To be fair, travel stops like Buc-ee’s here in Texas are immaculate (people go out of their way to stop there), and many communities such as mine are clean and orderly. But that’s not the norm nor what Kimmel was talking about. His commentary was intended to strike more deeply, more philosophically. Not simply that Japanese culture is known for its precision, discipline, order, and beauty, but that Americans have devolved into full-fledged “I don’t care,” lazy, selfish, messy, ingrates. Essentially, Kimmel was asking “What happened to us?”

I’ve seen this decay in real time.

I was raised in Southern California, and even under the conservative governorships of Reagan, Deukmejian, and Wilson (I left California during Schwarzenegger’s governorship) it was largely a classically liberal society—following a political tradition that “advocates laissez-faire economics and civil liberties under the rule of law, with special emphasis on individual autonomy, limited government, economic freedom, political freedom, and freedom of speech.” [1] We were on the forefront of so many cultural and technological things, inhabited by highly creative, intelligent, hard-working people and proud of it. It was a “chill” environment, accommodating, friendly, and filled with natural wonders.

My visits back home over these past few years are stark reminders that it’s no longer the California in which I grew up.

Classic liberalism is gone, replaced by hardened Leftism and a George Soros Open Societies ethos bursting with crime, homelessness, garbage, squatters, graffiti, drugs, broken infrastructure, weak leadership, angry people, and a HUGE gap between the elites and the working class. To steal from George Orwell, the “pigs on their hind legs” are in charge, to the thorough discouragement of the other “animals.” While California remains filled with highly creative, intelligent, and hard-working people, it can’t figure out how to deal with its near-dystopian culture for fear of the very people ruining its society.

Talk about the lunatics running the asylum,[2] which seems increasingly the case across our nation.

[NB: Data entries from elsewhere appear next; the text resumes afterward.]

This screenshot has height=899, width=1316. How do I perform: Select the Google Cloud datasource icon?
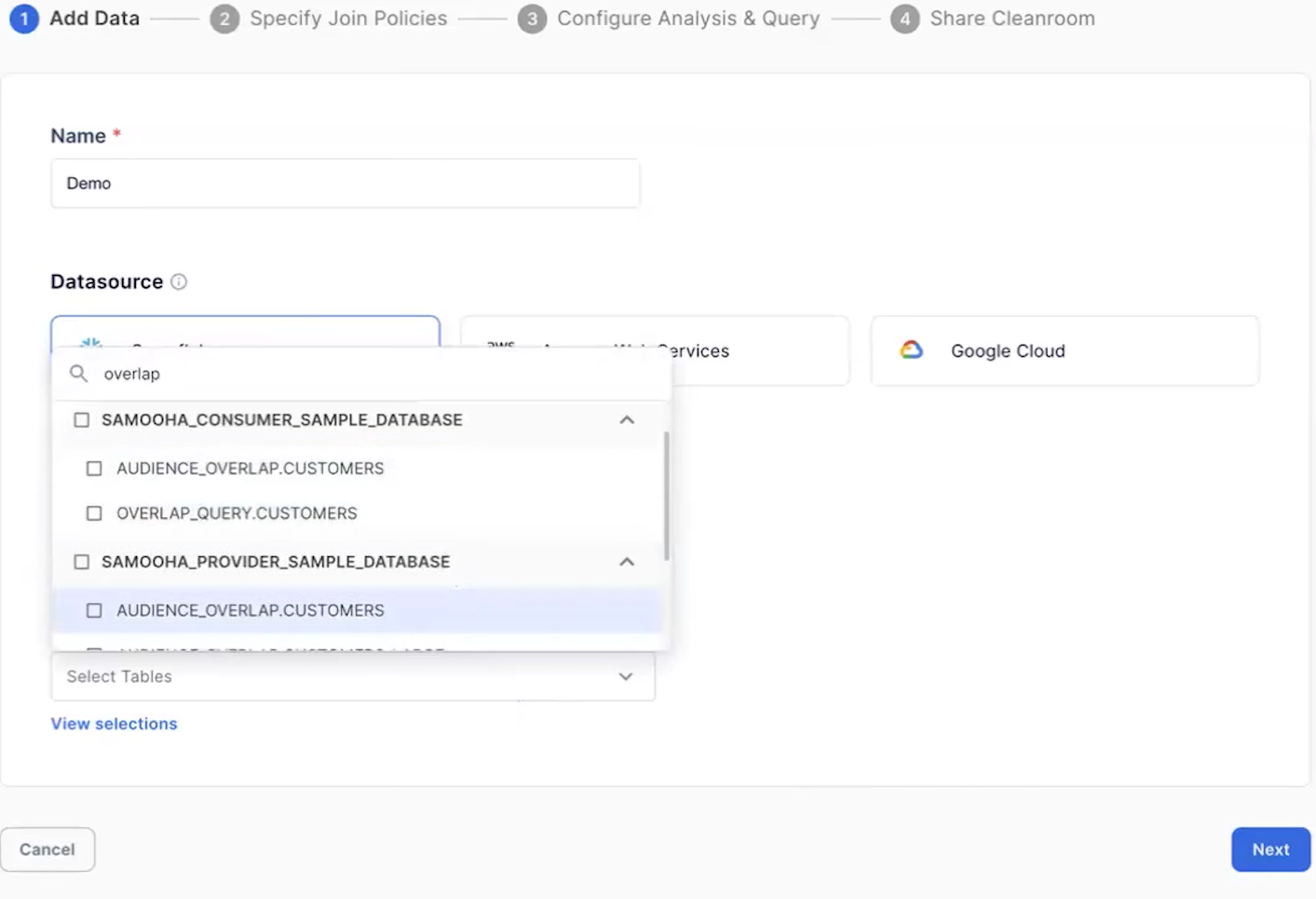911,349
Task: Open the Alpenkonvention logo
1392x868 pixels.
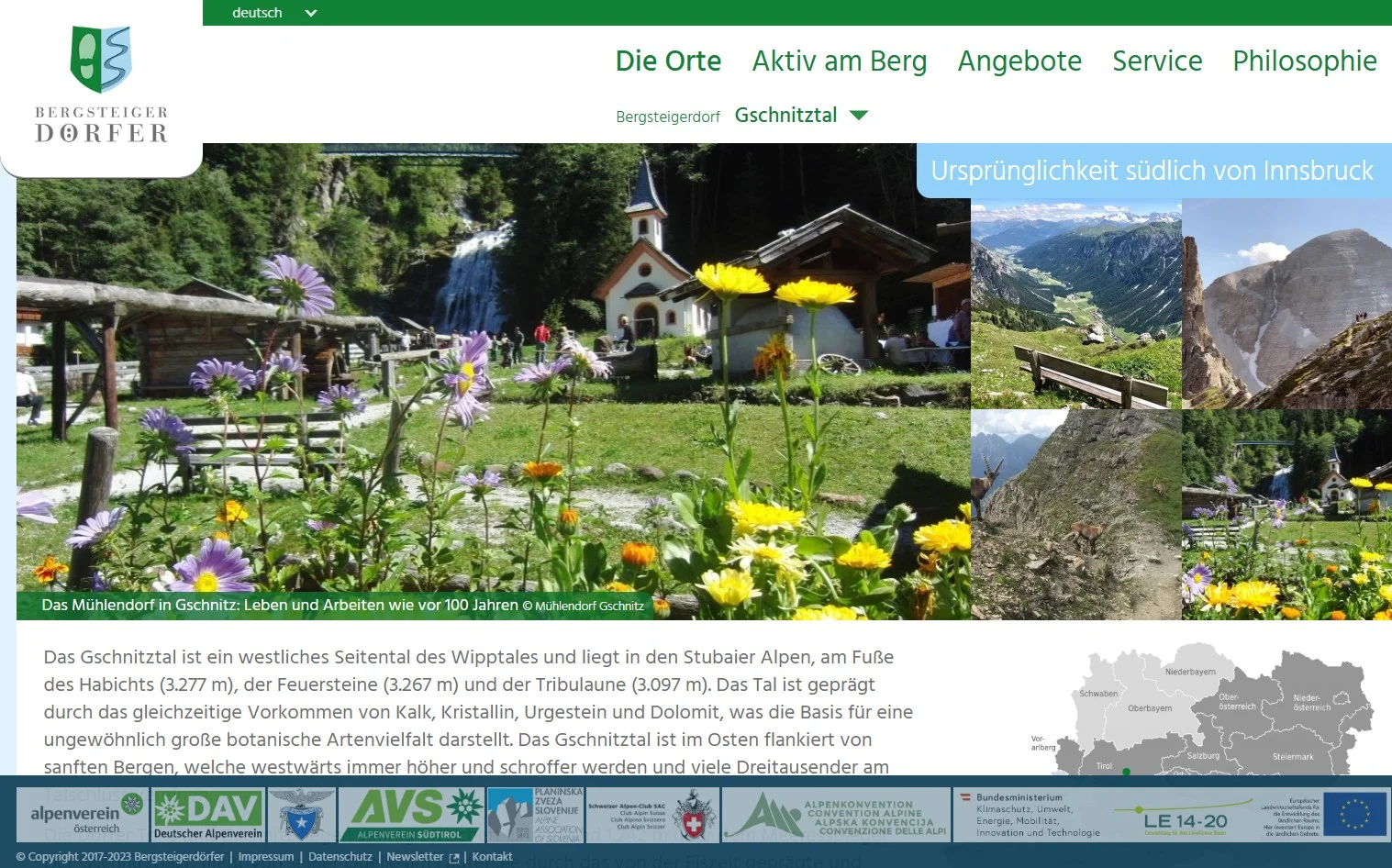Action: coord(833,814)
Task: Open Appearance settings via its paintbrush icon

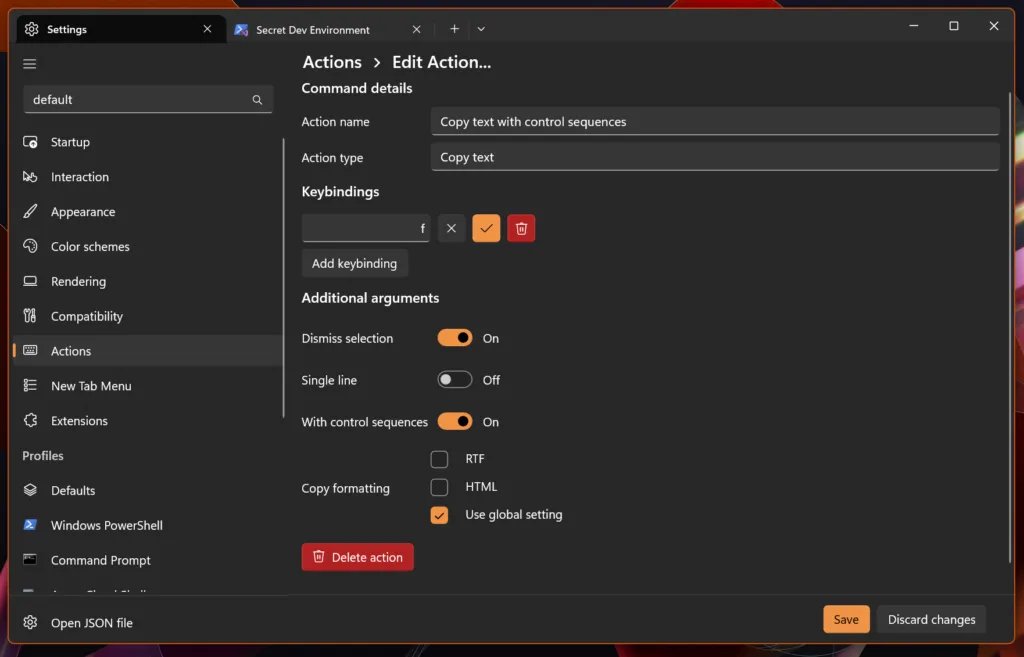Action: [30, 211]
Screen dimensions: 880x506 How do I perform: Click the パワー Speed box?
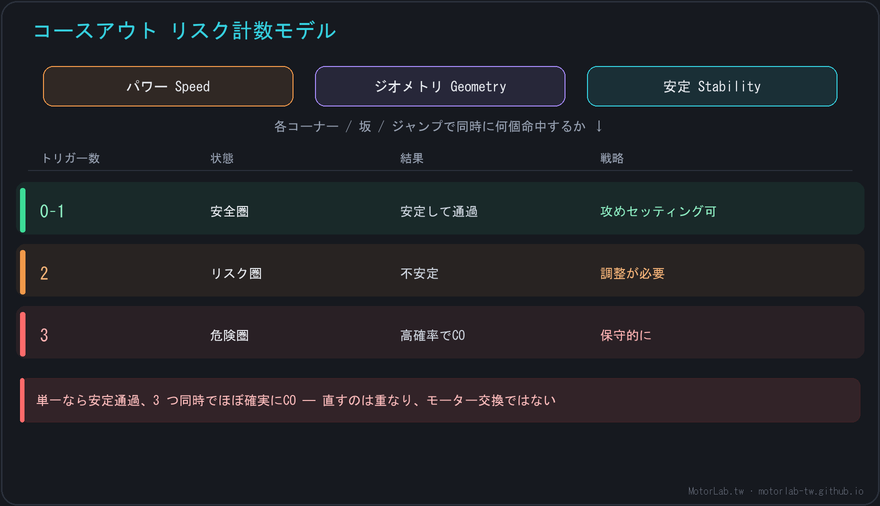168,86
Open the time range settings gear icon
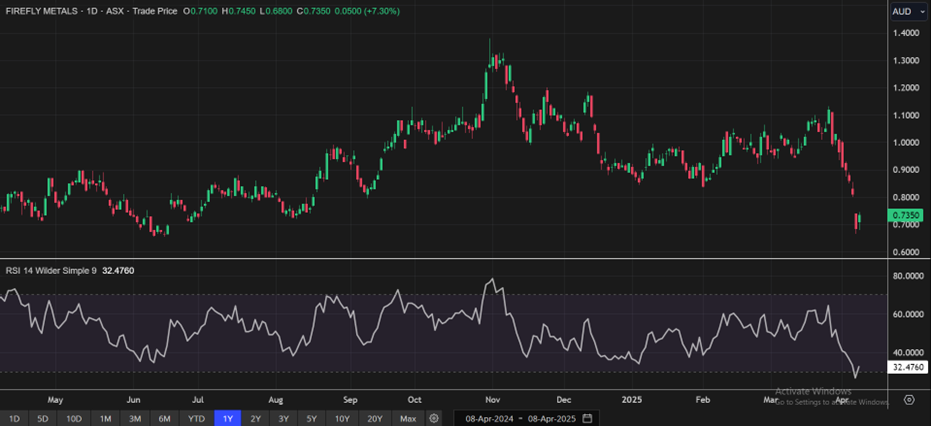 point(434,418)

So, what’s a Christian to do?

First, none of this should be surprising. When human desires are left unchecked, when political and cultural leadership abdicates its responsibilities, when our educational system changes its focus from preparing the next generation to be constructive, contributing members of society to inculcating anarchists unable to think critically, who scorn objective truth and reality, we’re in for trouble. And this trajectory will not change anytime soon, if ever.  

But this also doesn’t change the Gospel or the kingdom of God. In fact, in contrast it illuminates it. While it’s increasingly difficult to navigate American society these days (at least for those who overtly live for Christ), would living in a clean, orderly, disciplined society like Japan make things easier—a society built largely on the Shintoism and Buddhism?

Not a chance.

Jimmy Kimmel simply stated what’s been obvious to millions of folks in America—we’ve misappropriated freedom by turning it into a free-for-all. Yet biblical Christians have a true freedom that cannot be corrupted.

FOOTNOTES

[1] Encyclopedia Britannica

[2] Richard A. Rowland first used this expression in 1919 when famous movie stars Charlie Chaplin, Douglas Fairbanks and Mary Pickford opened the movie company United Artists to protect their work and control their careers. Some Hong Kong people feel the Legislative Council no longer works well because the lunatics have taken over the asylum.